Ainsi, Afrostream permet actuellement à Orange d'enrichir son offre vidéo en Afrique, sachant que l'offre est présente dans plus de 20 pays sur ce continent. Enfin, la dernière activité d'ODI concerne les participations stratégiques dans des pépites matures, à l'instar des 10 % du groupe dans Dailymotion, ou de ses 15% dans Deezer.

« On ne sait pas tout faire »

Outre l'investissement, Orange dispose de dix « Orange Fab » à travers le monde. Présents en Europe, en Afrique, aux États-Unis et en Asie, ces accélérateurs de startups permettent au groupe de se tenir au courant des innovations en vogue. En outre, l'opérateur table sur des passerelles entre ses « fabs » et les fonds d'ODI pour déployer de nouveaux services. « Afrimarket [qui permet d'envoyer de l'argent en Afrique pour payer directement des biens, ndlr] a été incubée dans un fab avant de lever des fonds auprès d'ODV », explique Pierre Louette.

Bien plus petit que le mastodonte Orange, Bouygues Telecom ne joue pas dans la même cour vis-à-vis des startups. Pourtant, l'opérateur s'ouvre de plus en plus à cet écosystème. Pourquoi ?

« Parce que les startups nous apportent de la créativité. Et [qu'avec notre taille], on ne sait pas toujours tout faire », explique Sylvain Goussot, le directeur de l'innovation de l'opérateur.

Pour ce faire, Bouygues Telecom mise notamment sur BT Initiatives. Créé en 2009, ce fonds d'amorçage compte près de 30 startups à son portefeuille. L'objectif est ici d'accompagner financièrement des jeunes pousses dont les services intéressent l'opérateur. Parmi elles, il y a Recommerce, un spécialiste de reprise et de revente de smartphones, qui a permis à Bouygues Telecom de monter sa propre plateforme.

SFR en pleine réorganisation

Pour développer son nouveau boîtier Miami, l'opérateur est aussi allé chercher du côté des « petits ».

« On a notamment travaillé avec Ifeelsmart, qui a conçu toute l'interface utilisateur », souligne Sylvain Goussot.

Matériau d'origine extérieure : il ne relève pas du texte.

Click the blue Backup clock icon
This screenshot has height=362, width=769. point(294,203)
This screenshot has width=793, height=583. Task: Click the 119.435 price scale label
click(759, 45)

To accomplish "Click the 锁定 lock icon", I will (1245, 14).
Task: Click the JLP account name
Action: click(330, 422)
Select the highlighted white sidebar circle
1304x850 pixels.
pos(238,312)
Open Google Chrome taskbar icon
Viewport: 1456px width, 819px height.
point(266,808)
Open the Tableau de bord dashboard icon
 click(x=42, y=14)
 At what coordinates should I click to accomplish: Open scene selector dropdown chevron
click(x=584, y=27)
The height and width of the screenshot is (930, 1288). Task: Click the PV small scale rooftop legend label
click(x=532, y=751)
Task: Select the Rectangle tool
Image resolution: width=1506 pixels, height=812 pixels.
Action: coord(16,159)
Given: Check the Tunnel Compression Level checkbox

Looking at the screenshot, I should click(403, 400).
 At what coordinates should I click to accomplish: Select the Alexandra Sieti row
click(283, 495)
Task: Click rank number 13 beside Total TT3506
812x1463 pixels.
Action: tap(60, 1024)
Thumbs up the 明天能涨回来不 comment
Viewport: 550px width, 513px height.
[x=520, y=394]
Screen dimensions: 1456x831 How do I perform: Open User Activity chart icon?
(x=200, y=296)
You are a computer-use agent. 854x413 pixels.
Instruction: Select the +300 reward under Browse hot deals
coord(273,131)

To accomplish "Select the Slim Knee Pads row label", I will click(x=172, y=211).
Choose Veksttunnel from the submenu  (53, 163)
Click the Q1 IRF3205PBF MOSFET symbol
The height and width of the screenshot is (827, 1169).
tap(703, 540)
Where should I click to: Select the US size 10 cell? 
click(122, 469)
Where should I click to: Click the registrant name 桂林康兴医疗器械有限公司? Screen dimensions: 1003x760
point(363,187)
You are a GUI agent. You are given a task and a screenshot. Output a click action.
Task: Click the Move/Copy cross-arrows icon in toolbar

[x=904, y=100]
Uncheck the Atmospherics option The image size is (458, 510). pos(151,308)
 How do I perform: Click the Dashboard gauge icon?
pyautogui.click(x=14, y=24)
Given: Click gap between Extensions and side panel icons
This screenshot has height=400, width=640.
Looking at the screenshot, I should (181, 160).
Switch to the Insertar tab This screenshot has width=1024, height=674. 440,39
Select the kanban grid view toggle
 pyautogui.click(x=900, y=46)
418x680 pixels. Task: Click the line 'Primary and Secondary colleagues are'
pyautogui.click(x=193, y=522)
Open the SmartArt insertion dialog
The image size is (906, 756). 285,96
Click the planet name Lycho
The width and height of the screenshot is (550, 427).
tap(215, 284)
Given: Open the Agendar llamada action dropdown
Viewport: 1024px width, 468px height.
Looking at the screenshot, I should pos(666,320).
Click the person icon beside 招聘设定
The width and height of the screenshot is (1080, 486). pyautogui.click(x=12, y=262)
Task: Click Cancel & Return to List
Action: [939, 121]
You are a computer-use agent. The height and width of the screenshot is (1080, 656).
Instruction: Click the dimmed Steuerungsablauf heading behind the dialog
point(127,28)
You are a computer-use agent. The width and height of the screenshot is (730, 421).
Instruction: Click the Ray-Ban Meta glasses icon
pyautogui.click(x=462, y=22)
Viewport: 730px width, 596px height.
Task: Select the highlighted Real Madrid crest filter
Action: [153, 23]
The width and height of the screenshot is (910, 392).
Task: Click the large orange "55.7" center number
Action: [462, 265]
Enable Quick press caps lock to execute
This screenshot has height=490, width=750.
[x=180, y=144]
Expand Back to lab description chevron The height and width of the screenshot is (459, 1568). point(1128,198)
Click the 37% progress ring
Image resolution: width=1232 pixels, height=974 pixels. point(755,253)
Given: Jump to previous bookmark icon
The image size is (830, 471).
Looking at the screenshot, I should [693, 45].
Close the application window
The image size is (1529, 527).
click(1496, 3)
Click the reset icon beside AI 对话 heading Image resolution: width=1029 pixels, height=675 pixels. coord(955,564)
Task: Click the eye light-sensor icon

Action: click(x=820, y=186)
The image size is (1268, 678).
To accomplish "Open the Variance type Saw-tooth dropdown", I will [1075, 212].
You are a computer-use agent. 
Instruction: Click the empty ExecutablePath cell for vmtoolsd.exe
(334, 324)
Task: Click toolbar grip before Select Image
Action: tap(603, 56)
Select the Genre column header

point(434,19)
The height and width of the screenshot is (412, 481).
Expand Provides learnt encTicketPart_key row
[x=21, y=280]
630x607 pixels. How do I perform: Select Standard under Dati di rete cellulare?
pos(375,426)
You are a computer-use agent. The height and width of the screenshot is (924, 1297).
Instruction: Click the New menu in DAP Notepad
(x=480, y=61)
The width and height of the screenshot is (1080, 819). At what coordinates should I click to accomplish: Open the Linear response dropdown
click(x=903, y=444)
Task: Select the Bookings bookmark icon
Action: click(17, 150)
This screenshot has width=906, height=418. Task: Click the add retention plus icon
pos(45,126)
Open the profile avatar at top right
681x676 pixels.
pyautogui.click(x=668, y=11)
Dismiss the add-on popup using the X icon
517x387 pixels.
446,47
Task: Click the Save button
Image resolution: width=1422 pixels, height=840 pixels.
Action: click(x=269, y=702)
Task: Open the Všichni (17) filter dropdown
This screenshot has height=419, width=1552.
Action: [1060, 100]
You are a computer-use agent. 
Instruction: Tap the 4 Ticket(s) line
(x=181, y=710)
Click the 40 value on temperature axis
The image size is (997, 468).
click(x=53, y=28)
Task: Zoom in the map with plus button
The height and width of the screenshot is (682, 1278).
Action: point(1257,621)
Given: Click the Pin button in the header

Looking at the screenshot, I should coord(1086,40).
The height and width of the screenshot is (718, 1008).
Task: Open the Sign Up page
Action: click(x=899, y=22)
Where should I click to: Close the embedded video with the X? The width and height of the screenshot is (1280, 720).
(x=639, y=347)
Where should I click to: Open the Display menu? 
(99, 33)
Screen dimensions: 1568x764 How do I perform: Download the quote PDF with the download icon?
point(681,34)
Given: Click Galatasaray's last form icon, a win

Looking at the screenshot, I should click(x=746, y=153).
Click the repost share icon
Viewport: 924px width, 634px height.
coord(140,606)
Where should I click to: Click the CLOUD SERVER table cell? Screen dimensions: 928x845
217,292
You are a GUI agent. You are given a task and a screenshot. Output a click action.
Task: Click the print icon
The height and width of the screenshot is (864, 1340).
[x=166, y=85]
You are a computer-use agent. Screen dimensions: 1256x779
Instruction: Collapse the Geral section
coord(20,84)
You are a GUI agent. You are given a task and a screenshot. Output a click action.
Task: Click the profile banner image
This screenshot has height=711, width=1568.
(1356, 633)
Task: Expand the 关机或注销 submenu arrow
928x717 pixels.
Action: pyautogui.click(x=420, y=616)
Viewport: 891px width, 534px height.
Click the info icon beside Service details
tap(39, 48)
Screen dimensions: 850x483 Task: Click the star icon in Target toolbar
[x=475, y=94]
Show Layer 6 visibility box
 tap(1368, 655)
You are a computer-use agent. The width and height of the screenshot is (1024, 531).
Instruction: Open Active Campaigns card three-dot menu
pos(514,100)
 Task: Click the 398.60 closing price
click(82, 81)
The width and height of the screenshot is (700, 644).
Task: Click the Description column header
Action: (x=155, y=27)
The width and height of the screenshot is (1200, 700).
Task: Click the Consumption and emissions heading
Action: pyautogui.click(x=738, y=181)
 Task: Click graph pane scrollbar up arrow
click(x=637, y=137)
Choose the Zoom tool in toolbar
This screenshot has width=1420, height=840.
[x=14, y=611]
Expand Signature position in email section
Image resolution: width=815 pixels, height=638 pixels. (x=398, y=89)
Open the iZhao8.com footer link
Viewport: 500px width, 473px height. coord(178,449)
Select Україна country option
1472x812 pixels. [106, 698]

Dans les nouveaux marchés où ses ressources internes sont limitées, Bouygues Telecom compte largement sur les startups pour aller de l'avant. Avec Objenious, sa filiale consacrée à l'Internet des objets, celles-ci sont largement sollicitées. Parmi ses partenaires, il y a par exemple Wistiki. En collaboration avec Objenious, cette société prépare une nouvelle gamme de traceurs pour localiser les objets du quotidien (bagages, portefeuilles ou clés) sans abonnement.

Chez SFR en revanche, la stratégie liée à l'innovation et aux startups est à l'image de celle de sa maison mère Altice : en plein chantier. Après avoir racheté moult opérateurs (la marque au carré rouge, mais aussi Portugal Telecom ou Suddenlink aux États-Unis), ces deux dernières années, le groupe tentaculaire de Patrick Drahi doit réorganiser toutes ses équipes de recherche, réaliser des synergies, et chasser les doublons. Ce point constitue d'ailleurs une des principales inquiétudes des observateurs, qui doutent de la capacité d'Altice à y parvenir. Pour balayer ces critiques, Michel Combes, directeur des opérations du groupe et PDG de SFR, a annoncé en novembre dernier la création d'« Altice Labs ». L'objectif ? Permettre à tous ses ingénieurs et chercheurs d'échanger sur leurs travaux dans tous les pays du groupe. Pour l'heure, une de ces « plateformes technologiques », dixit Michel Combes, a été lancée au Portugal. Et une autre doit bientôt voir le jour en France. Le groupe souhaite ouvrir ces « labs » aux startups. « L'idée, c'est de leur mettre à disposition nos ingénieurs et nos infrastructures pour qu'elles développent des produits et services différenciants, explique le directeur des opérations. Au besoin, on est évidemment prêt à les référencer dans nos offres commerciales. »

À Free en revanche, l'ouverture aux startups est indissociable de celle de Xavier Niel. Le patron et fondateur du « trublion des télécoms » investit de longue date et à tour de bras dans des centaines de startups du numérique. Insatiable sur ce créneau, il finance actuellement la rénovation de la halle Freyssinet à Paris, présentée comme « le plus grand incubateur du monde ». De quoi profiter et se tenir au courant des prochaines innovations de rupture.